A alta na previsão da inflação para 4,71% em 2026, segundo o Banco Central do Brasil, acende um alerta direto para o setor agropecuário e o comércio de alimentos.
Com a inflação puxada principalmente por itens como alimentação e transporte, o impacto tende a ser duplo: de um lado, o produtor rural enfrenta aumento nos custos de produção — como combustível, insumos e logística — e, do outro, o consumidor sente o peso no preço final dos alimentos.
Dados do Instituto Brasileiro de Geografia e Estatística (IBGE) já mostram essa pressão. Em março, a inflação foi de 0,88%, influenciada justamente pela alta nos preços de alimentos e transporte.
Além disso, o cenário de juros ainda elevados — com a taxa Selic em 14,75% ao ano — também dificulta o acesso ao crédito rural e encarece investimentos no campo, como compra de máquinas, insumos e expansão da produção.
Na prática, o resultado pode ser um efeito em cadeia: custo mais alto para produzir, margem mais apertada para o produtor e alimentos mais caros nas prateleiras.
Mesmo com a expectativa de crescimento da economia puxado em parte pelo agro, o cenário de inflação acima da meta pode limitar esse avanço, especialmente para pequenos e médios produtores, que dependem mais de financiamento e têm menor capacidade de absorver custos.

» **INSTRUÇÕES DO EXERCÍCIO**:
1 – Copie integralmente o trecho do texto sobre a previsão da inflação, desde "Dados do Instituto" até "expansão da produção.".
2 – De acordo com o texto sobre a previsão da inflação, qual foi a inflação registrada em março?

» **DADOS ARMAZENADOS**:
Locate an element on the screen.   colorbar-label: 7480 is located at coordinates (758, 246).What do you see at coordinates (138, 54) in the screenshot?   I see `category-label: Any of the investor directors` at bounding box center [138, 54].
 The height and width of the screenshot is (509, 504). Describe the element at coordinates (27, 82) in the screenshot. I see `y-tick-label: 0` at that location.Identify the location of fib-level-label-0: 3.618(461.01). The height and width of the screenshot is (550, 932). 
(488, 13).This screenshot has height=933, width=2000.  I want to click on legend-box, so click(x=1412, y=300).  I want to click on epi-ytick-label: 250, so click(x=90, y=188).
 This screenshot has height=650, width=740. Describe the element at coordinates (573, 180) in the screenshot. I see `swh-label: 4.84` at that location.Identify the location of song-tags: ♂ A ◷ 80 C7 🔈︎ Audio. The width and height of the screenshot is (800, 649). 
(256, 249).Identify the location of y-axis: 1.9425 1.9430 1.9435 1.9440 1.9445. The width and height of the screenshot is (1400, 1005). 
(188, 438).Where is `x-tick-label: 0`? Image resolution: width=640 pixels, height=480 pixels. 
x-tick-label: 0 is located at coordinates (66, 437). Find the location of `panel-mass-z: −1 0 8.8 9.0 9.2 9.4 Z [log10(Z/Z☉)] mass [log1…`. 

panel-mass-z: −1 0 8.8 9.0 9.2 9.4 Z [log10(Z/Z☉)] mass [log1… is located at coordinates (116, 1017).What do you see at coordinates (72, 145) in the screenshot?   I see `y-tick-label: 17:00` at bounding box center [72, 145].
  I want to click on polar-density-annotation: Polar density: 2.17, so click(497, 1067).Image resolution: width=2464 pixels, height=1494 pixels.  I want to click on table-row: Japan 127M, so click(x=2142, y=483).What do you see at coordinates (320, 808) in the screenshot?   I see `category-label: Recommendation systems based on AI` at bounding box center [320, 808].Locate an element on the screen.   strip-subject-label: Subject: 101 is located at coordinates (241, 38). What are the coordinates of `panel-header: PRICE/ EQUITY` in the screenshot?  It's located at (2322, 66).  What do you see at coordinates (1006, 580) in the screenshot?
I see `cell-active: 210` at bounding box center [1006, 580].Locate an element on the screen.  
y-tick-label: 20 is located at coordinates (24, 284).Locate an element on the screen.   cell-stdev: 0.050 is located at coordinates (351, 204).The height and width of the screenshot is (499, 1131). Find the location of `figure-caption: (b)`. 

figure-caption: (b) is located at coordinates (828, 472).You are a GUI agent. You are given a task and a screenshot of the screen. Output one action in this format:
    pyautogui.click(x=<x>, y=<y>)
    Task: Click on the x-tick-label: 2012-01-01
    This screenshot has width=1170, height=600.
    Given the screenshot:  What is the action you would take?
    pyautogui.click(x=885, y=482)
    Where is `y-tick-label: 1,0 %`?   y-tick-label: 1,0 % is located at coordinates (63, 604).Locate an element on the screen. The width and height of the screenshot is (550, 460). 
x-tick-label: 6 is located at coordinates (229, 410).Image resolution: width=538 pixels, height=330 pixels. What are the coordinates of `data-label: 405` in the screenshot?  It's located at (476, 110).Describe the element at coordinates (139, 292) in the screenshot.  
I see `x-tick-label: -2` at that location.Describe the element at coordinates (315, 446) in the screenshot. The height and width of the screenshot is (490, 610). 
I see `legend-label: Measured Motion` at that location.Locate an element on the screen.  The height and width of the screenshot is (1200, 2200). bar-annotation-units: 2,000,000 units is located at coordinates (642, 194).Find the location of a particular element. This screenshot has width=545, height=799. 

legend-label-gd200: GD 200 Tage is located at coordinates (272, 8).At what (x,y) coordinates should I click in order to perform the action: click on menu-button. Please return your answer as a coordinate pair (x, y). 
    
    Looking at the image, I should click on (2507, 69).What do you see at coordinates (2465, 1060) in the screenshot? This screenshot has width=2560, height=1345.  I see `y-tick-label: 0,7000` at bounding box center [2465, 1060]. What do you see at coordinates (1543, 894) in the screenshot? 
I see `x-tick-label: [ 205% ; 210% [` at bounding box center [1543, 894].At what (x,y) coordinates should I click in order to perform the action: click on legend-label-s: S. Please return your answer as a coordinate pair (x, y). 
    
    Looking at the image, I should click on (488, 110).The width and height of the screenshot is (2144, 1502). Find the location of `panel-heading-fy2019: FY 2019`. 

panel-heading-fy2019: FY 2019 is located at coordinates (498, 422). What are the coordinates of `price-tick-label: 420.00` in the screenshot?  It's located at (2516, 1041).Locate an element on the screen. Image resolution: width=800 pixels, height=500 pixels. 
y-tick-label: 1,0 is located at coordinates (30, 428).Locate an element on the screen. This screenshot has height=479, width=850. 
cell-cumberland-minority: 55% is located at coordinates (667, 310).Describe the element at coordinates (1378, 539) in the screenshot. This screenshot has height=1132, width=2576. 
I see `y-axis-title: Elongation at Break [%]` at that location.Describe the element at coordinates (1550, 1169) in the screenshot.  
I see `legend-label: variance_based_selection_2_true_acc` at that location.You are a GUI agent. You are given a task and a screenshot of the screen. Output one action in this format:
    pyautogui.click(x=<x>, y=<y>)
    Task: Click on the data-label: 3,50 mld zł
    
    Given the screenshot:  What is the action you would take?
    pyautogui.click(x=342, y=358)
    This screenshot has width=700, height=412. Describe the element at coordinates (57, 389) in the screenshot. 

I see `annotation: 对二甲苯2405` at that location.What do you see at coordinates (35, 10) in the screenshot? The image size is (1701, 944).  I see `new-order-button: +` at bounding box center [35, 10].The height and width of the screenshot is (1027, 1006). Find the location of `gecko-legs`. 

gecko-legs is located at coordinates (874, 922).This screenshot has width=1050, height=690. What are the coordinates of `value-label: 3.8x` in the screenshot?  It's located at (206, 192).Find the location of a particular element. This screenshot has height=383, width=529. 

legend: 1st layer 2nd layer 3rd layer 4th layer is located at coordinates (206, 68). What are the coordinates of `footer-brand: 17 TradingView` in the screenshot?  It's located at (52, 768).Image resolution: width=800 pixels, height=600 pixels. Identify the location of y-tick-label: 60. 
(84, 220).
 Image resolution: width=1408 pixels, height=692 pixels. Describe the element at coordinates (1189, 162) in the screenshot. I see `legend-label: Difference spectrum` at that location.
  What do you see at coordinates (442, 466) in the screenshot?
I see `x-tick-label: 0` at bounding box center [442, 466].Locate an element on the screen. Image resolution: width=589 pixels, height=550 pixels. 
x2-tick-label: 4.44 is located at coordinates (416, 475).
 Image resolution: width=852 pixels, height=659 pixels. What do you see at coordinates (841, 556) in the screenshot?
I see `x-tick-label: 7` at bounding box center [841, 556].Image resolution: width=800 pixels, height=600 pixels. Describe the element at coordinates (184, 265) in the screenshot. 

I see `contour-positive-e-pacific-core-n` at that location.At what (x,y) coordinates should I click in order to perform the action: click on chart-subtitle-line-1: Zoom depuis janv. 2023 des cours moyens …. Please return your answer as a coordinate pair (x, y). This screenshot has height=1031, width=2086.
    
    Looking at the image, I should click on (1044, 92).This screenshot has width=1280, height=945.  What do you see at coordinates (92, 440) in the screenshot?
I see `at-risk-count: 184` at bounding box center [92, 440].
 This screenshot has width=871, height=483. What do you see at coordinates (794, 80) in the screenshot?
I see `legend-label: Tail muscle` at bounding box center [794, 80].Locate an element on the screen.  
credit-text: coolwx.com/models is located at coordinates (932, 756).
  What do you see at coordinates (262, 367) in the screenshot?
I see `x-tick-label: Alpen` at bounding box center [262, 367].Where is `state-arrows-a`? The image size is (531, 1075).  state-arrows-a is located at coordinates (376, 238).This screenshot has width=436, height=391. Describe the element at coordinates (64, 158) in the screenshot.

» **LISTA DE RESPOSTAS**:
1 –
Dados do Instituto Brasileiro de Geografia e Estatística (IBGE) já mostram essa pressão. Em março, a inflação foi de 0,88%, influenciada justamente pela alta nos preços de alimentos e transporte.
Além disso, o cenário de juros ainda elevados — com a taxa Selic em 14,75% ao ano — também dificulta o acesso ao crédito rural e encarece investimentos no campo, como compra de máquinas, insumos e expansão da produção.

2 – Foi de 0,88%, segundo dados do IBGE.